Document passage -
BEGIN

In addition to characterization of the sterilizing effect at worst-case positions, the properties of the actual most-resistant bioburden isolates compared with those of the customized spore preparations must be considered in detail. Is the process bioburden well-enough characterized to ensure that the most resistant isolates are indeed known, and what are the cultivation and harvesting conditions needed to produce the most resistant spores from these isolates? What is the difference when resistant spores of these isolates are tested on paper or at a worst-case position? How do spores from process isolates react in a reference suspension in product or on the surface to be tested?

Using biological indicators

Use in product or process development. Ease of sterilization should be a criterion during the development of sterile products. It is the position of the European authorities that a heat-labile container-closure system alone is not a sufficient justification to choose a sterilization cycle other than the Standard Sterilization Cycle defined in the European Pharmacopoeia (10, 11). Although product reformulation may not be an option in many cases, primary packaging materials such as stoppers or delivery systems should at least be chosen in due consideration of their influence on sterilization effectiveness.

In addition, the primary packaging (container-closure) system should be evaluated with respect to possible problem points during sterilization. In the experience of the authors, spore inactivation is not the same on all types of stoppers. Specific effects may be attributed to the material, the surface finish, or both.

For vials with elastomeric stoppers, the space in between the stopper and the vial is always a critical position because this is a position where steam does not easily penetrate. For BI studies, it is necessary to ensure that the bacterial endospores are in contact with the elastomeric surface during sterilization.

During the development of processes for equipment sterilization (e.g., SIP), it is important to ensure steam penetration throughout all parts that may affect the sterility of any product processed with that equipment. Product-delivery systems also may contain positions that are very difficult to penetrate during steam sterilization. As a general rule, the more complicated the geometry of equipment or a system, the more difficult steam penetration will be. Any equipment or system to be sterilized should be analyzed to define worst-case positions, and, wherever possible, the effect of sterilizing conditions should be tested on model systems simulating worst-case conditions as closely as possible.

Studies conducted to investigate the specific effect of sterilization conditions must be quantitative and the results must be seen relative to the effect obtained under reference conditions. It is scientifically correct and easier to conduct these studies under scale-down conditions in a laboratory using a precision autoclave that delivers heat exposure with square-wave characteristics.

Process and cycle validation. Not all steam-sterilization processes are the same. Whether a prevacuum process (also called a porous-load process), a hot-water-shower process, or a steam-air mixture process is used will depend on the properties of the product, load, or equipment to be sterilized. Depending on the configuration, there will be various considerations as to where worst-case positions are to be expected and what cycle is needed to achieve the expected sterilizing conditions in the worst-case position.

END

Data -
BEGIN

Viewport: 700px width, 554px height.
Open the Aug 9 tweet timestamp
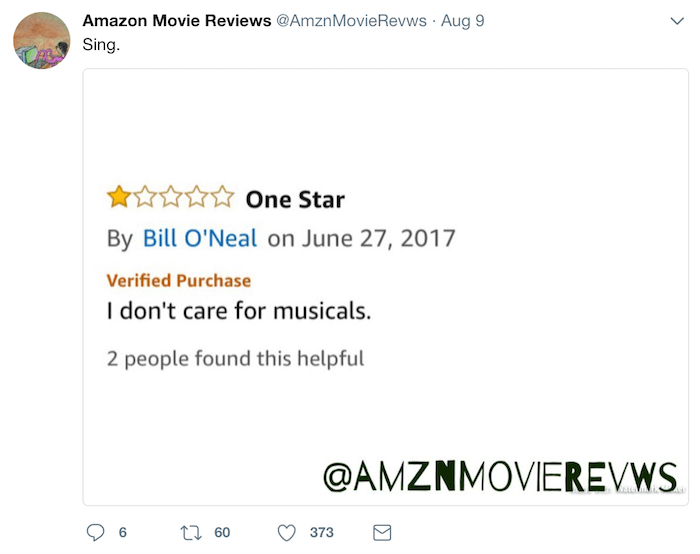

END

Brief 1 -
Answer these questions from the sterilization text:
(a) What does the position of the European authorities say a heat-labile container-closure system alone is not?
(b) What other name does the text give for a prevacuum process?
(c) For vials with elastomeric stoppers, which position is always critical?
Brief 2 -
Decide whether each statement agrees with the sterilization text. Answer yes or no, and quote the words that settle it.
(a) Spore inactivation is the same on all types of stoppers.
(b) Steam penetration gets harder as the geometry of equipment or a system becomes more complicated.
(c) Studies of the specific effect of sterilization conditions may be qualitative.
Brief 3 - Reproduce the part of the sterilization text starting with "In addition, the" and going on through "surface during sterilization.".

Answer 1 -
(a) It is not a sufficient justification to choose a sterilization cycle other than the Standard Sterilization Cycle defined in the European Pharmacopoeia.
(b) A porous-load process.
(c) The space between the stopper and the vial.

Answer 2 -
(a) No: "In the experience of the authors, spore inactivation is not the same on all types of stoppers."
(b) Yes: "the more complicated the geometry of equipment or a system, the more difficult steam penetration will be."
(c) No: "Studies conducted to investigate the specific effect of sterilization conditions must be quantitative"

Answer 3 -
In addition, the primary packaging (container-closure) system should be evaluated with respect to possible problem points during sterilization. In the experience of the authors, spore inactivation is not the same on all types of stoppers. Specific effects may be attributed to the material, the surface finish, or both.

For vials with elastomeric stoppers, the space in between the stopper and the vial is always a critical position because this is a position where steam does not easily penetrate. For BI studies, it is necessary to ensure that the bacterial endospores are in contact with the elastomeric surface during sterilization.